=== Document extract ===

Proximal Mapping of Least Squares with $ {L}_{1} $ and $ {L}_{2} $ Norm Terms Regularization (Similar to Elastic Net)

Analytic Solution

Remark
This derivation is extension of dohmatob's solution (Extending details not given in the linked PDF).

Defining:

$$ \hat{x} = \operatorname{prox}_{{\lambda}_{1} {\left\| \cdot \right\|}_{1} + {\lambda}_{2} {\left\| \cdot \right\|}_{2}} \left( b \right) = \arg \min_{x} \left\{ \frac{1}{2} {\left\| x - b \right\|}_{2}^{2} + {\lambda}_{1} {\left\| x \right\|}_{1} + {\lambda}_{2} {\left\| x \right\|}_{2} \right\} $$

This implies:

$$ 0 \in \hat{x} - b + {\lambda}_{1} \partial {\left\| \hat{x} \right\|}_{1} + {\lambda}_{2} \partial {\left\| \hat{x} \right\|}_{2} $$

Where:

$$ u \in \partial {\left\| \cdot \right\|}_{1} \left( \hat{x}_{i} \right) = \begin{cases} \left[-1, 1 \right] & \text{ if } \hat{x}_{i} = 0 \\ \operatorname{sgn}\left( \hat{x}_{i} \right) & \text{ if } \hat{x}_{i} \neq 0 \end{cases} , \; v \in \partial {\left\| \cdot \right\|}_{2} \left( x \right) = \begin{cases} \left\{ z \mid \left\| z \right\|_{2} \leq 1 \right\} & \text{ if } \hat{x} = \boldsymbol{0} \\ \frac{ \hat{x} }{ \left\| \hat{x} \right\|_{2} } & \text{ if } \hat{x} \neq \boldsymbol{0} \end{cases} $$

Notes

The optimization problem tries to minimize $ \hat{x} $ norms while keeping it close to $ b $.
For any element which is not zero in $ \hat{x} $ its sign is identical to the corresponding element in $ b $. Namely $ \forall i \in \left\{ j \mid \hat{x}_{j} \neq 0 \right\}, \, \operatorname{sgn} \left( \hat{x}_{i} \right) = \operatorname{sgn} \left( b \right) $. The reason is simple, If $ \operatorname{sgn} \left( \hat{x}_{i} \right) \neq \operatorname{sgn} \left( b \right) $ then by setting $ \hat{x}_{i} = -\hat{x}_{i} $ one could minimize the distance to $ b $ while keeping the norms the same which is a contradiction to the $ \hat{x} $ being optimal.

===

Task requirements:
1. Based on the proximal mapping derivation, decide whether each statement agrees with it: (a) the derivation extends dohmatob's solution; (b) the optimization problem seeks to maximize the norms of the solution; (c) a nonzero element of the solution has the opposite sign of the corresponding element in b. Give yes or no for each, with the deciding words quoted.
2. From the listing, copy out the lines starting at the one containing "Given: Choose the 电脑端 platform radio circle" and continuing through the last line of the listing, both ends included.

=== Material to process ===

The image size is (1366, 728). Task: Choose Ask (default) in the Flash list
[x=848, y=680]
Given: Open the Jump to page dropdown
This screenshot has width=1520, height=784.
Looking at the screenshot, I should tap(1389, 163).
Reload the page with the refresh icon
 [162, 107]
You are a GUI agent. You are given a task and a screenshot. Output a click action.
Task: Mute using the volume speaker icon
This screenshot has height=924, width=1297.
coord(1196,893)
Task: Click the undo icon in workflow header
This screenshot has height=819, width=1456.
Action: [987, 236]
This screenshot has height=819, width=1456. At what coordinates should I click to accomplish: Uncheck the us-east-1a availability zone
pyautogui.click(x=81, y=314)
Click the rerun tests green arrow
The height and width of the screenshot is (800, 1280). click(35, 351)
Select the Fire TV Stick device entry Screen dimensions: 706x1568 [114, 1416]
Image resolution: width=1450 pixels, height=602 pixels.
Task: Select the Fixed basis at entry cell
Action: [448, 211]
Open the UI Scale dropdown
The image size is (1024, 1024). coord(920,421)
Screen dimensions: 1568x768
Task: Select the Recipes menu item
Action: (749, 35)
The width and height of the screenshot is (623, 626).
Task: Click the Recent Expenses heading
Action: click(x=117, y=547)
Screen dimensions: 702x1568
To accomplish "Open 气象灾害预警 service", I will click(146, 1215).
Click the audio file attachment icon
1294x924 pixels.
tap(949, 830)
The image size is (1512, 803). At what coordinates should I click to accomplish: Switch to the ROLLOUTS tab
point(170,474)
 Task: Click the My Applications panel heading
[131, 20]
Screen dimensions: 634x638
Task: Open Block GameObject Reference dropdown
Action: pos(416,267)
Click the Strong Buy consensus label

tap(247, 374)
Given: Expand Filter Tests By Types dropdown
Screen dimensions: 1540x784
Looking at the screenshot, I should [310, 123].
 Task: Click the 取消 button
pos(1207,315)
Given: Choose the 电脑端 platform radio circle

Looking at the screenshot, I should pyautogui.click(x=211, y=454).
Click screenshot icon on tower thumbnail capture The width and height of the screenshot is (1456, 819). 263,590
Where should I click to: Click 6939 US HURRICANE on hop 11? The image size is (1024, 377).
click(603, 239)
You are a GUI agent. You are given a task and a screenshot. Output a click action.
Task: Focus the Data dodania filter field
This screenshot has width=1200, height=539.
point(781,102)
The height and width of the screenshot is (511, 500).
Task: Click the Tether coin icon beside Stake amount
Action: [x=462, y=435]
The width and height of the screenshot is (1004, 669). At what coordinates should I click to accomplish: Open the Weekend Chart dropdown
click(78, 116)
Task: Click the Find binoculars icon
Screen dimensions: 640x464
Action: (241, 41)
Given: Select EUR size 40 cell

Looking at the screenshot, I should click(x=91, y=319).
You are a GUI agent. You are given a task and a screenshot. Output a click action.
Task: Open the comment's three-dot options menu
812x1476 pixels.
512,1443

===

Task results:
1.
(a) Yes: "This derivation is extension of dohmatob's solution"
(b) No: "The optimization problem tries to minimize"
(c) No: "its sign is identical to the corresponding element in"

2.
Given: Choose the 电脑端 platform radio circle

Looking at the screenshot, I should pyautogui.click(x=211, y=454).
Click screenshot icon on tower thumbnail capture The width and height of the screenshot is (1456, 819). 263,590
Where should I click to: Click 6939 US HURRICANE on hop 11? The image size is (1024, 377).
click(603, 239)
You are a GUI agent. You are given a task and a screenshot. Output a click action.
Task: Focus the Data dodania filter field
This screenshot has width=1200, height=539.
point(781,102)
The height and width of the screenshot is (511, 500).
Task: Click the Tether coin icon beside Stake amount
Action: [x=462, y=435]
The width and height of the screenshot is (1004, 669). At what coordinates should I click to accomplish: Open the Weekend Chart dropdown
click(78, 116)
Task: Click the Find binoculars icon
Screen dimensions: 640x464
Action: (241, 41)
Given: Select EUR size 40 cell

Looking at the screenshot, I should click(x=91, y=319).
You are a GUI agent. You are given a task and a screenshot. Output a click action.
Task: Open the comment's three-dot options menu
812x1476 pixels.
512,1443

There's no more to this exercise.